• [ASSIGNMENT]
Each line below must be transcribed with no word changed.

• [PROVIDED RECORDS]
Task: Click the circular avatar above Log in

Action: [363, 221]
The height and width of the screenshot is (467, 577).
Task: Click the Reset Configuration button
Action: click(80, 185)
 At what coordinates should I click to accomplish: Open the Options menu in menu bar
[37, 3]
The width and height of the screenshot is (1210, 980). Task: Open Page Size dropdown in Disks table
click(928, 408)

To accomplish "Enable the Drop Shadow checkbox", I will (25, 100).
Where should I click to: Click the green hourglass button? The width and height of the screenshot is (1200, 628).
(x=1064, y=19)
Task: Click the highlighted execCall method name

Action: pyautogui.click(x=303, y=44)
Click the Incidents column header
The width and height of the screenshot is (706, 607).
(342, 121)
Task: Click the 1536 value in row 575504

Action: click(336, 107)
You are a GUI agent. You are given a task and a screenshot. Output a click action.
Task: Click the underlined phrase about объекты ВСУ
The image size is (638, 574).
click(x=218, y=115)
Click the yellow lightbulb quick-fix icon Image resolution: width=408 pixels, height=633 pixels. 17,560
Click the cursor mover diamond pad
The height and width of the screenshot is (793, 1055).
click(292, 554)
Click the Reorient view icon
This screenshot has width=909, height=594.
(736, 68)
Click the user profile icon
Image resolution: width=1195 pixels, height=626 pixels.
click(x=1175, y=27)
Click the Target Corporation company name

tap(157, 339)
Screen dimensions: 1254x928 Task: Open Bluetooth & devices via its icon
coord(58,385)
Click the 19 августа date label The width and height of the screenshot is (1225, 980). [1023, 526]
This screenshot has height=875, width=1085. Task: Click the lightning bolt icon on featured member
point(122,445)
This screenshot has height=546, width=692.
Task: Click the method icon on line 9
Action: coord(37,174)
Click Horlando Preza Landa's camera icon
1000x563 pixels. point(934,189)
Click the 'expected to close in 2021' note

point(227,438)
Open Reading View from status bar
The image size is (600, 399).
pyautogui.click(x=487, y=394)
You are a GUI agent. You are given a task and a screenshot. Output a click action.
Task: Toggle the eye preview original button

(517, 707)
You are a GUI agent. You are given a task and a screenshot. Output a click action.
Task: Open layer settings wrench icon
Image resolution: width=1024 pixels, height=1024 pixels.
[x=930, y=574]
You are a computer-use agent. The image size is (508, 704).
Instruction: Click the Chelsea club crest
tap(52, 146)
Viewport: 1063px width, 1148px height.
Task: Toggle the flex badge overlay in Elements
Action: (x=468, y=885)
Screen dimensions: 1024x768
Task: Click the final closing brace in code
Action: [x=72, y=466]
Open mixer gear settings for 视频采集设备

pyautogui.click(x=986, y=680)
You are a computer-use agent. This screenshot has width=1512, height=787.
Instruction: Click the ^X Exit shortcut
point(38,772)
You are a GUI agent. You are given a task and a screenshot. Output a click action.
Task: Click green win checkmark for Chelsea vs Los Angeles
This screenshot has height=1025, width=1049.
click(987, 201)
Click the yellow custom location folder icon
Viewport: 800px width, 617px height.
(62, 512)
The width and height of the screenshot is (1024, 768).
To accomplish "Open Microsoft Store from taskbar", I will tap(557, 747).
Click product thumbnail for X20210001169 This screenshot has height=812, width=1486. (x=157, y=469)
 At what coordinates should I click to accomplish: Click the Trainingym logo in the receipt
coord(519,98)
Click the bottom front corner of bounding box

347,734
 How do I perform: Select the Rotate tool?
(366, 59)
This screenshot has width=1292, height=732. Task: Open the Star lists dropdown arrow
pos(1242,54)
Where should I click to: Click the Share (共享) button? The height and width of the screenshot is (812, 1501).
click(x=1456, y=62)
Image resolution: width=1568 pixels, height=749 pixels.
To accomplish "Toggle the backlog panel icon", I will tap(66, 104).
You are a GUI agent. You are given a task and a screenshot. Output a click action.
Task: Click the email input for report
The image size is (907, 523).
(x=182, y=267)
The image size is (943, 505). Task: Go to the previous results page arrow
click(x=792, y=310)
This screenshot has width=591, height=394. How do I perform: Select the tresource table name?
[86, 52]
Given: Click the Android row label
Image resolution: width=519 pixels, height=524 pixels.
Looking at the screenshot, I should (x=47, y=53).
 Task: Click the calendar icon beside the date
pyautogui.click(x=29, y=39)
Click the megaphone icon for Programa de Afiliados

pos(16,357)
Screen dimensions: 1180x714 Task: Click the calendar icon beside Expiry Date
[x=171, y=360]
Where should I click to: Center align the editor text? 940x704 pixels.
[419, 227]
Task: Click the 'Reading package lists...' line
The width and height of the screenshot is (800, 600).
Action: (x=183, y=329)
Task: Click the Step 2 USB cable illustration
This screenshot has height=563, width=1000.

• [SOLUTION]
Task: Click the circular avatar above Log in

Action: [363, 221]
The height and width of the screenshot is (467, 577).
Task: Click the Reset Configuration button
Action: click(80, 185)
 At what coordinates should I click to accomplish: Open the Options menu in menu bar
[37, 3]
The width and height of the screenshot is (1210, 980). Task: Open Page Size dropdown in Disks table
click(928, 408)

To accomplish "Enable the Drop Shadow checkbox", I will (25, 100).
Where should I click to: Click the green hourglass button? The width and height of the screenshot is (1200, 628).
(x=1064, y=19)
Task: Click the highlighted execCall method name

Action: pyautogui.click(x=303, y=44)
Click the Incidents column header
The width and height of the screenshot is (706, 607).
(342, 121)
Task: Click the 1536 value in row 575504

Action: click(336, 107)
You are a GUI agent. You are given a task and a screenshot. Output a click action.
Task: Click the underlined phrase about объекты ВСУ
The image size is (638, 574).
click(x=218, y=115)
Click the yellow lightbulb quick-fix icon Image resolution: width=408 pixels, height=633 pixels. 17,560
Click the cursor mover diamond pad
The height and width of the screenshot is (793, 1055).
click(292, 554)
Click the Reorient view icon
This screenshot has width=909, height=594.
(736, 68)
Click the user profile icon
Image resolution: width=1195 pixels, height=626 pixels.
click(x=1175, y=27)
Click the Target Corporation company name

tap(157, 339)
Screen dimensions: 1254x928 Task: Open Bluetooth & devices via its icon
coord(58,385)
Click the 19 августа date label The width and height of the screenshot is (1225, 980). [1023, 526]
This screenshot has height=875, width=1085. Task: Click the lightning bolt icon on featured member
point(122,445)
This screenshot has height=546, width=692.
Task: Click the method icon on line 9
Action: coord(37,174)
Click Horlando Preza Landa's camera icon
1000x563 pixels. point(934,189)
Click the 'expected to close in 2021' note

point(227,438)
Open Reading View from status bar
The image size is (600, 399).
pyautogui.click(x=487, y=394)
You are a GUI agent. You are given a task and a screenshot. Output a click action.
Task: Toggle the eye preview original button

(517, 707)
You are a GUI agent. You are given a task and a screenshot. Output a click action.
Task: Open layer settings wrench icon
Image resolution: width=1024 pixels, height=1024 pixels.
[x=930, y=574]
You are a computer-use agent. The image size is (508, 704).
Instruction: Click the Chelsea club crest
tap(52, 146)
Viewport: 1063px width, 1148px height.
Task: Toggle the flex badge overlay in Elements
Action: (x=468, y=885)
Screen dimensions: 1024x768
Task: Click the final closing brace in code
Action: [x=72, y=466]
Open mixer gear settings for 视频采集设备

pyautogui.click(x=986, y=680)
You are a computer-use agent. This screenshot has width=1512, height=787.
Instruction: Click the ^X Exit shortcut
point(38,772)
You are a GUI agent. You are given a task and a screenshot. Output a click action.
Task: Click green win checkmark for Chelsea vs Los Angeles
This screenshot has height=1025, width=1049.
click(987, 201)
Click the yellow custom location folder icon
Viewport: 800px width, 617px height.
(62, 512)
The width and height of the screenshot is (1024, 768).
To accomplish "Open Microsoft Store from taskbar", I will tap(557, 747).
Click product thumbnail for X20210001169 This screenshot has height=812, width=1486. (x=157, y=469)
 At what coordinates should I click to accomplish: Click the Trainingym logo in the receipt
coord(519,98)
Click the bottom front corner of bounding box

347,734
 How do I perform: Select the Rotate tool?
(366, 59)
This screenshot has width=1292, height=732. Task: Open the Star lists dropdown arrow
pos(1242,54)
Where should I click to: Click the Share (共享) button? The height and width of the screenshot is (812, 1501).
click(x=1456, y=62)
Image resolution: width=1568 pixels, height=749 pixels.
To accomplish "Toggle the backlog panel icon", I will tap(66, 104).
You are a GUI agent. You are given a task and a screenshot. Output a click action.
Task: Click the email input for report
The image size is (907, 523).
(x=182, y=267)
The image size is (943, 505). Task: Go to the previous results page arrow
click(x=792, y=310)
This screenshot has width=591, height=394. How do I perform: Select the tresource table name?
[86, 52]
Given: Click the Android row label
Image resolution: width=519 pixels, height=524 pixels.
Looking at the screenshot, I should (x=47, y=53).
 Task: Click the calendar icon beside the date
pyautogui.click(x=29, y=39)
Click the megaphone icon for Programa de Afiliados

pos(16,357)
Screen dimensions: 1180x714 Task: Click the calendar icon beside Expiry Date
[x=171, y=360]
Where should I click to: Center align the editor text? 940x704 pixels.
[419, 227]
Task: Click the 'Reading package lists...' line
The width and height of the screenshot is (800, 600).
Action: (x=183, y=329)
Task: Click the Step 2 USB cable illustration
This screenshot has height=563, width=1000.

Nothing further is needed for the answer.